I had two thoughts when I read this. The first is that, at large, I agree with it. Having shared with dozens of people that I have a son who passed away has put me in a position to hear dozens of responses, and so many of them have been lacking. They aren’t true. They wouldn’t hold up if put under the simplest scrutiny. The thing that can be so hurtful about this is that the weakness of poor answers can make me feel very alone. If grieving people only hear tenuous response, how are they to be seriously helped?
My second thought was that I do not want this for Cities Church.

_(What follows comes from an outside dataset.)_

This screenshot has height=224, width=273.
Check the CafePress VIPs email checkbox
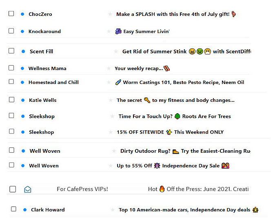tap(13, 189)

Now, I don’t mean that in a worrisome kind of way. I believe our leadership, and our church ethos, take life seriously. I know we’ll go deep with the God of the Bible, and therefore, we will be relevant to the suffering and evil in the world. I pray above many other things, though, that we will not be frivolous. Who would we be helping? Who would we be serving if we didn’t acknowledge the pain in this world? God doesn’t ask to be “let off the hook” for terrible things, and trying to distance his involvement in calamity will cripple his church and our mission.
May We Hear Him
I’ve been studying Ezekiel the past few weeks. It is a weird and wonderful book. It is set after Jerusalem has been overtaken, at the same time as Daniel. When Jerusalem was conquered, Daniel was taken to live in the palace of the king of Babylon to be assimilated to their culture. At this time, Ezekiel, who was a bit older than Daniel, was part of a group of refugees who lived in a camp outside of the city of Babylon. There, Ezekiel is visited by God.
First, God showed Ezekiel his glory. It included shimmering creatures with wings and multiple animal heads and wheels and motion and a human-imaged person sitting on a thrown surrounded by fire. Ezekiel also described a sound as of a great earthquake. Second, God gave Ezekiel a physical book of a scroll covered with writings of lamentation and mourning and woe. He told Ezekiel to eat it so that his words would literally fill Ezekiel.

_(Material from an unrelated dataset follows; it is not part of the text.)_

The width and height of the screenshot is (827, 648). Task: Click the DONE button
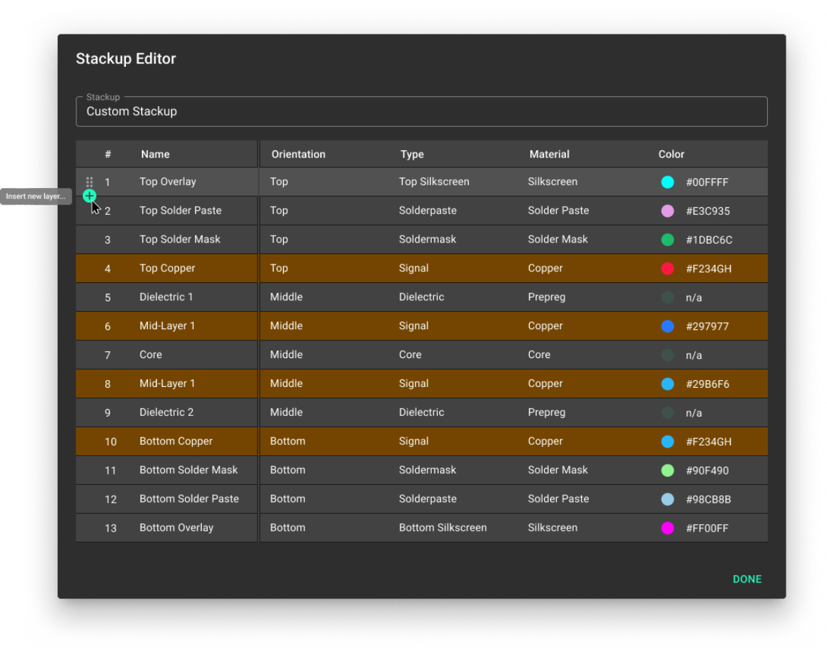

God’s whole purpose in appearing to Ezekiel was to make him a prophet. God wanted Ezekiel to speak his words to his covenant people. The fact that the Israelites were adrift wasn’t that God wasn’t talking to them — it was that they weren’t listening. Were they not listening because of the pain of being exiles? Why didn’t they hear him?
So I have been praying for my own life, and all our lives at Cities Church, that God would make us hear the earthquakes of his glory, that he would make us know the depths to which he understands our pain.
Hope Behind the Honey
January was very hard on me. The two year anniversary of Henryk’s funeral left me unable to be distracted from the heartache. I miss him so much. Life still feels, every day, as though something is not right. It is not as it is supposed to be. Someone is missing. Always. Our first service on January 18 was so exciting and wonderful, but I was so sad. I was left after the service thinking, “How do I help people while I am suffering and sad?”
After Ezekiel ate the scroll of lamentation and mourning and woe he said it tasted like honey. I read this and it made my throat stick. There is nothing sweet about my lamentation and mourning and woe. It has been terrible. I hate it. I still hate that this happened. I think I will be asking God why about Henryk’s death until the day I die myself, and we know from the book of Job and the Psalms and Jesus himself that there is room for this to be done in faith. But, danger to me if I ignore this “honey” part of the Bible (which I did the first two or three times I read this passage).
How can we hear the earthquakes of the glory of God? How can we listen to what he is saying to us in the Bible? How can we know that he understands the depths of our lamentation and mourning and woe? How can we help others while we are suffering? How can that scroll have tasted like honey? The apostle John writes,
And the Word because flesh and dwelt among us, and we have seen his glory, glory as the only Son from the Father, full of grace and truth. For from his fullness we have all received, grace upon grace. (John 1:14)
And then in Revelation 21:1,
Then I saw a new heaven and a new earth, for the first heaven and the first earth had passed away, and the sea was no more. And I saw a holy city, new Jerusalem, coming down out of heaven from God, prepared as a bride adorned for her husband. And I heard a loud voice from the throne saying, “Behold, the dwelling place of God is with man. He will dwell with them, and they will be his people, and God himself will be with them as their God. He will wipe away every tear from their eyes, and death shall be no more, neither shall there be mourning, or crying, nor pain anymore, for the former things have passed away.”
It is finished. It is done. Even if we can’t taste the honey right now, it is coming.